L’économie sociale et solidaire face aux défis de 2025 : entre engagement local et ambitions nationalesChapo :Alors que l’inflation pèse sur les budgets publics et que les besoins sociaux explosent
- Laurence Rakoto
- 25 mars
- 3 min de lecture
Alors que l’inflation pèse sur les budgets publics et que les besoins sociaux explosent, les acteurs de l’économie sociale et solidaire (ESS) sont en première ligne. Associations, coopératives et mutuelles innovent pour maintenir le lien social, repenser l’emploi et relocaliser l’économie. Tour d’horizon d’un secteur en pleine mutation.

L’économie sociale et solidaire, souvent perçue comme la face humaine de l’économie, connaît en 2025 une période charnière. Face aux incertitudes économiques, aux bouleversements climatiques et aux fractures territoriales, ce modèle alternatif s’impose de plus en plus comme une réponse concrète aux défis contemporains.
Selon le réseau ESS France, qui fédère les principaux acteurs de l’économie sociale et solidaire à l’échelle nationale, le secteur doit aujourd’hui relever trois grands défis : assurer la transition écologique, renforcer les dynamiques territoriales, et créer de nouveaux modèles de gouvernance économique.
Portée par plus de 200 000 structures en France, l’ESS emploie aujourd’hui plus de 2,6 millions de personnes, soit près de 10 % de l’emploi salarié national. Ce chiffre, rappelé dans le rapport annuel de l’Observatoire national de l’ESS
illustre la vitalité d’un secteur qui conjugue utilité sociale et performance économique.

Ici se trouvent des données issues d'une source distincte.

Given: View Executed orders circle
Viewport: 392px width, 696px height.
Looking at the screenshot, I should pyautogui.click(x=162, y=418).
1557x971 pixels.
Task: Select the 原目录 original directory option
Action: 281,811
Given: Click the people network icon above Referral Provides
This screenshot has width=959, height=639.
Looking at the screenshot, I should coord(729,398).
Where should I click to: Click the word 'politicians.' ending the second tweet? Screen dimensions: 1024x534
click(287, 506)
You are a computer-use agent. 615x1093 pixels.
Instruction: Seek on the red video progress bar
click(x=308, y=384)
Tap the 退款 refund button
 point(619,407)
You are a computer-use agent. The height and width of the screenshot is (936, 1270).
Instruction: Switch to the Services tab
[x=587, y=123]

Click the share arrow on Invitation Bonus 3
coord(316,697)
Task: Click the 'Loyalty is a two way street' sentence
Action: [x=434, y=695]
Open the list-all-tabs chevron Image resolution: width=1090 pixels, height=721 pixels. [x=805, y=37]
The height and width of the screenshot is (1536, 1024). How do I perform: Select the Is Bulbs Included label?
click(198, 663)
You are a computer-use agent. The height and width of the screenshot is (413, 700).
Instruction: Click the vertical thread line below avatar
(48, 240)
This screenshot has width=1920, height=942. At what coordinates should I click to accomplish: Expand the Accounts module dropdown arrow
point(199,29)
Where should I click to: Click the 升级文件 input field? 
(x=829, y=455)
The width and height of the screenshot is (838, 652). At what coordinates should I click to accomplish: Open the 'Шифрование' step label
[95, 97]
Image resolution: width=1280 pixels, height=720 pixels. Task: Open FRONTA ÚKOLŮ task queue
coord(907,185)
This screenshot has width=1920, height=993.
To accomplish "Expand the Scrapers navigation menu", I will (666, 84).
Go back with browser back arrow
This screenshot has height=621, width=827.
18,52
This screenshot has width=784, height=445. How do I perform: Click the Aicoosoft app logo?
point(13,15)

Dans un contexte de réduction des financements publics, les acteurs de l’ESS innovent pour pérenniser leurs actions. Loin d’être cantonnée à de grands discours ou à des structures institutionnelles, l’économie sociale et solidaire se manifeste de manière très concrète, par le biais d'initiatives locales réinventant les usages, les solidarités et les modèles économiques.
À Marseille, par exemple, la coopérative Plateau Urbain a réhabilité d’anciens entrepôts désaffectés pour en faire des lieux de travail partagés. Artisans, artistes, associations et structures de quartier s’y croisent dans une logique de mutualisation des ressources et d’ancrage territorial fort. L’objectif n’est pas seulement de proposer un toit, mais de créer un écosystème vivant, productif et accessible.
A Lille, une mutuelle solidaire innove en proposant un accès aux soins à des personnes souvent laissées en marge du système classique : étudiants précaires, travailleurs sans couverture santé, migrants en attente de régularisation. Ce dispositif repose sur une alliance originale entre dons citoyens, soutien municipal et auto-financement, démontrant qu’un autre modèle est non seulement possible, mais déjà opérationnel.
Ces exemples ne sont pas isolés : ils témoignent d'une dynamique de terrain portée par des structures qui expérimentent des solutions là où les dispositifs traditionnels peinent à répondre. En redonnant vie à des lieux abandonnés ou en proposant des services essentiels hors des cadres classiques, ces démarches incarnent l’esprit même de l’ESS : agir localement tout en repensant globalement nos modèles sociaux et économiques.
Si l’ESS séduit les citoyens et les élus locaux, elle reste encore sous-représentée dans les grandes filières industrielles. Le journal évoque également un appel lancé au gouvernement pour intégrer davantage l’ESS dans la commande publique et soutenir les structures à fort impact social par des leviers fiscaux. Du côté de l’emploi, le secteur attire aussi une nouvelle génération de jeunes diplômés en quête de sens. Les écoles de commerce ouvrent désormais des cursus spécialisés dans l’entrepreneuriat social, et des plateformes comme Makesense ou Latitudes facilitent le passage à l’action pour les jeunes porteurs de projets.
Mais tout n’est pas simple. Le manque de reconnaissance institutionnelle, les difficultés d’accès au financement bancaire et la précarité de certains statuts restent des freins importants. Les fédérations du secteur plaident pour une politique publique plus ambitieuse, qui reconnaisse l’ESS comme un pilier de l’économie au même titre que l’industrie ou les services.
C’est sur le terrain, dans les territoires, que l’ESS dessine déjà les contours d’une économie plus juste, plus solidaire et plus durable. Qu’il s’agisse de lieux partagés, de circuits courts ou d’accès aux droits, ce sont les coopératives, les mutuelles et les associations qui tracent des chemins d’innovation sociale. Mais pour changer d’échelle, l’enjeu reste entier : l’ESS ne pourra transformer l’économie qu’à condition d’y être pleinement intégrée.